We often criticize the actions of Islamic fundamentalists for their acts of terror because of their religious convictions. Perhaps it is time we address our own actions. When we marginalize and deny any minority their equal rights, we are putting out a message that this group is “;lesser than.”; This gives a message that acts of violence toward this group are subtly condoned. It also teaches that this group is separate from our society. This can be quite a hazardous message for children growing up in that minority group, leading to suicide, low self-esteem and self-destructive behavior.

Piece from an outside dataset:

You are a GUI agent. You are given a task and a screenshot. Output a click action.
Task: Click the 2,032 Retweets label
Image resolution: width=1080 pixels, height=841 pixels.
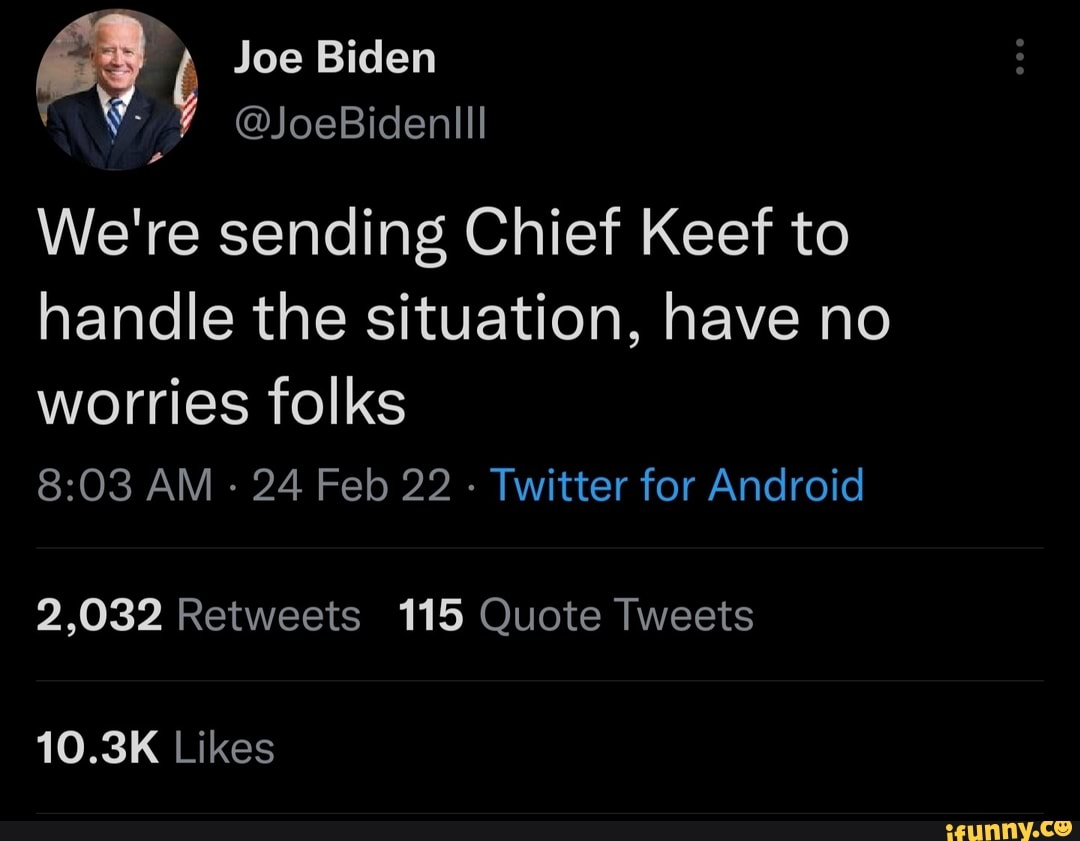tap(198, 615)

The great message of our new president is one of unity. In these days of financial crisis and unpredictability, we will need every one of our citizens to work together. We don't have the luxury of separation or bigotry.


Mark Kadota



Congress owes kids better health care

During the presidential campaign, President Barack Obama clearly expressed his support for eliminating health insurance discrimination based on a patient's pre-existing medical condition. In our current system, patients can experience great difficulty obtaining and/or maintaining insurance coverage if they have ever been treated for an illness or condition, however manageable.

U.S. Sen. Frank Lautenberg (D-N.J.) and Rep. Allyson Schwartz (D-Pa.) reintroduced the Children's Health Protection Act of 2009 on March 5. This legislation would eliminate coverage exclusions and waiting periods based on pre-existing conditions for all children and young adults under the age of 25.

The legislation addresses the 20 percent of school-age children who have a chronic condition, who are at risk of being denied access to care or who already are among the nearly 9 million children who are currently uninsured.

In an effort to control escalating health care costs and keep our nation's children healthy, Congress should pass the Children's Health Protection Act immediately, and I hope you will join me in urging Hawaii's members of Congress to co-sponsor this critical legislation.


Emily Brown



Give some stimulus to the poor and elderly

A billion dollars in the way of federal stimulus is on its way to Hawaii. A billion dollars. This is on top of what we as a community already spend on who knows what. Tonight children will sleep in their homes under a tarp on a beach, or behind a freeway in a cold wind and even on a concrete floor in a public toilet. How many elderly will go without a meal tonight and are terrified with no hope?

Oh, sure, there is all kinds of money now coming, dedicated to fix the problem. Will the money ever reach the needy? I hate today's political priorities.